ICCI strongly opposes unprecedented hike in property valuation by FBR

ICCI strongly opposes unprecedented hike in property valuation by FBR

ISLAMABD ( Web News )

The business community including realtors in an emergent meeting held at Islamabad Chamber of Commerce & Industry (ICCI) strongly opposed the new market value determined by FBR for immovable property of 40 major cities of the country including Islamabad vide its SRO 1548(I)/2021 dated 1st December 2021 as it would render a big blow to the business activities of property and construction sector and foil all efforts of the government to revive the economy.

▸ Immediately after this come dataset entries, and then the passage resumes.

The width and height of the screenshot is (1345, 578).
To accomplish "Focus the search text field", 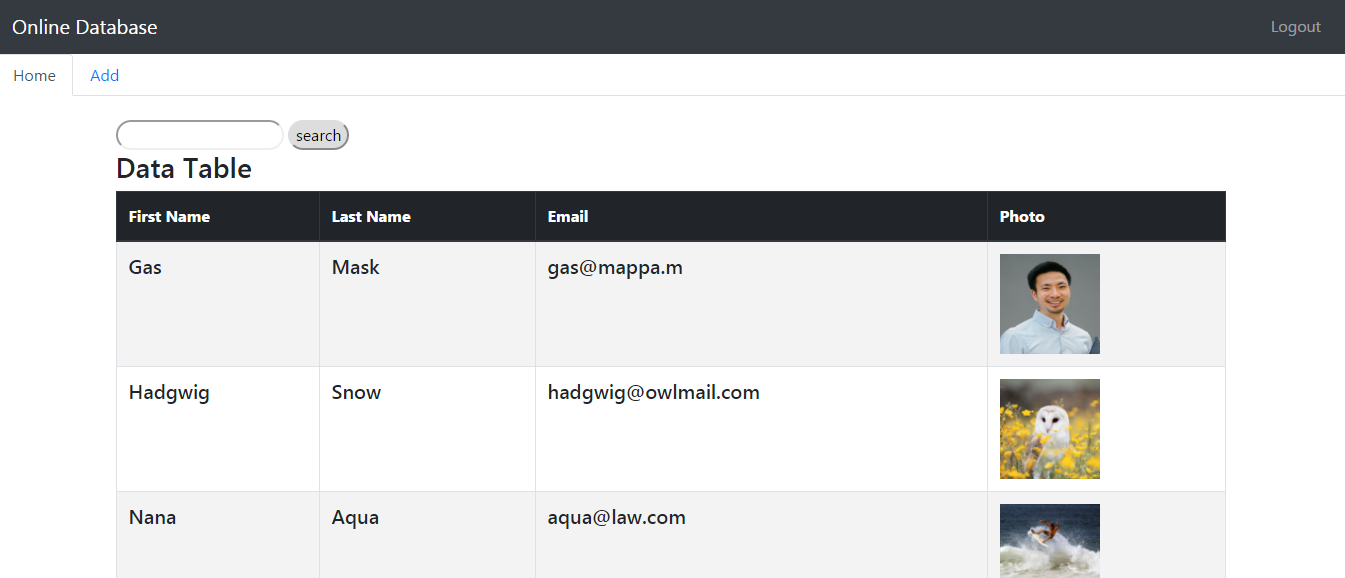I will pyautogui.click(x=200, y=135).
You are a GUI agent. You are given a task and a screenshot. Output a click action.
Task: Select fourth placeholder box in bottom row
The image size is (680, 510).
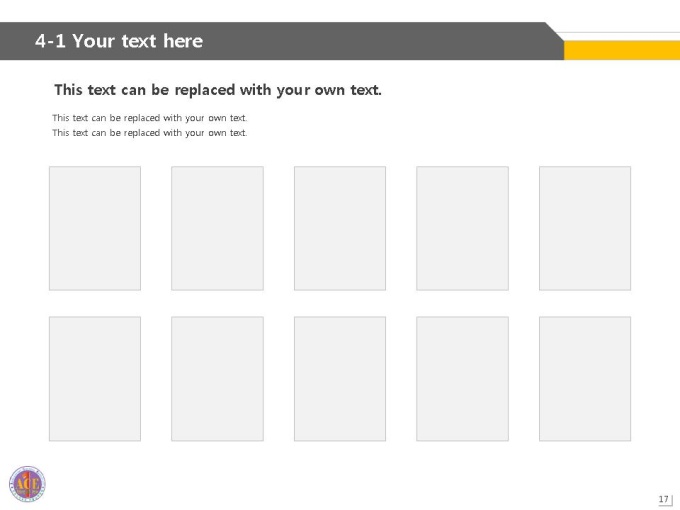click(462, 379)
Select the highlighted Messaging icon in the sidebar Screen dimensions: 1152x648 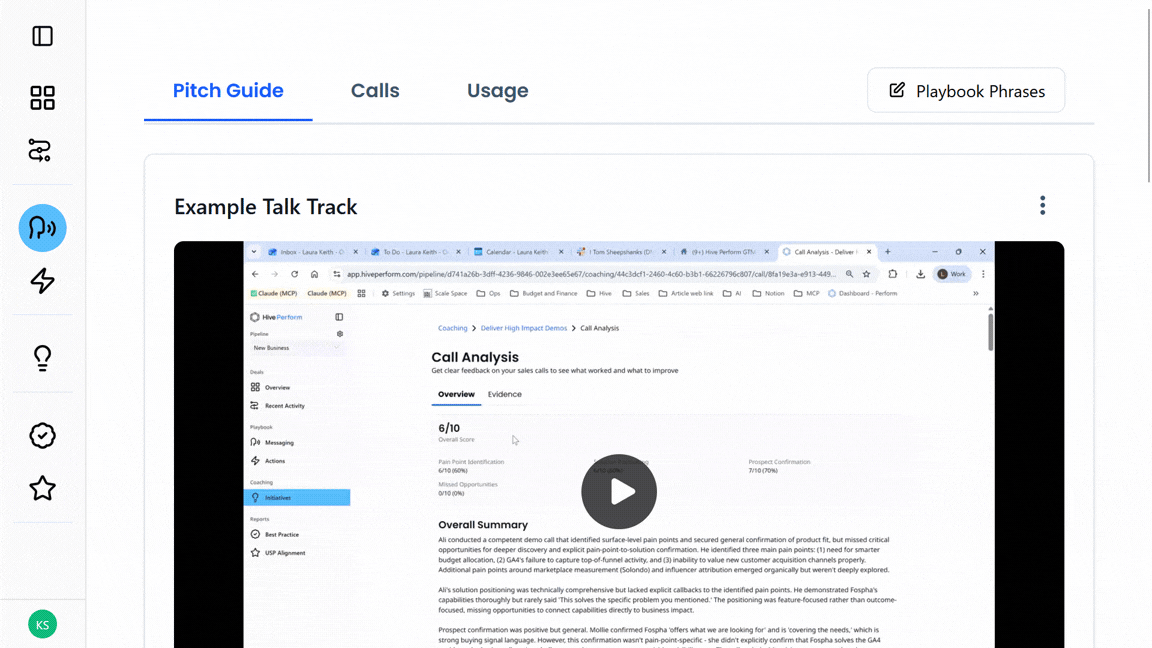[x=42, y=228]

Addressing the the meeting, Muhammad Shakeel Munir, President, Islamabad Chamber of Commerce & Industry said realizing the vital role of property and construction sector in the economic development of the country, the Prime Minister had offered an attractive construction package, which boosted the business and economic activities across the country. However, unprecedented hike in the market value of immovable properties by FBR unilaterally without consulting with stakeholders that would cause a severe blow to the business of property and construction sector and create lot of unemployment besides weakening the overall economy. He said that in 2019 a Committee including representatives of private sector was formed at FBR level to determine the market value of property, but FBR has bypassed the said Committee in determining new market value. He said that depreciation of rupee, high interest rate, rising inflation, increase in prices of POL and utilities tariffs have already affected the business activities and this decision would cause a big slump in the economy.

Shakeel Munir said that the growth of over 50 industries depended on the construction sector and new valuation of FBR would damage the business of all construction related industries. Giving an example, he said that compared to property valuation of 2019 in Islamabad, the market value of immovable property has been increased in F-8 Sector by over 127 percent, E-11 Sector by over 163 percent, E-7 Sector by over 164 percent and F-7 Sector by over 283 percent, which was totally unjustified. He said that this move would cause significant outflow of capital from the country and discourage new investment in the property and construction sector. He urged that the FBR should immediately withdraw its SRO of new market value and engage all stakeholders including ICCI into the consultation process to arrive at a consensus decision on new valuation of properties. He said, posing confidence in the policies of the current government, many foreign investors have made investment in Pakistan’s construction sector, but FBR’s new property valuation has created great concerns in them about their future due to which FDI would be badly affected in the country.  He appealed to the Advisor PM on Finance and Chairman FBR to call an urgent meeting of stakeholders including ICCI to find out a consensus solution of this important issue.

Speaking at the occasion, Muhammad Masud, Convener, ICCI Real State and Developers Committee said that PM’s construction package has attracted investment of billions of rupees in the property sector due to which many big construction projects have been started in the federal capital. However, he said that FBR’s new market value of property has disappointed all major investors of construction and they have been compelled to reconsider their investments in Islamabad. He urged that FBR should urgently withdraw its SRO 1548(I)/2021 and consult with stakeholders to resolve this issue.

Muhammad Faheem Khan Vice President ICCI, Muhammad Ejaz Abbasi, Muhammad Naveed Malik, Tahir Abbasi, Rana Qaiser Shehzad, Ashfaq Chatha and Saeed Ahmed Bhatti, Khalid Chaudhry, Ch. Tahir, Zia Khalid Chaudhry and others also spoke at the occasion and strongly opposed the new market value of FBR as it would badly affect the business activities of the property and construction sector and render thousands of people jobless. They urged that FBR should reconsider its unilateral decision to save the economy from further troubles.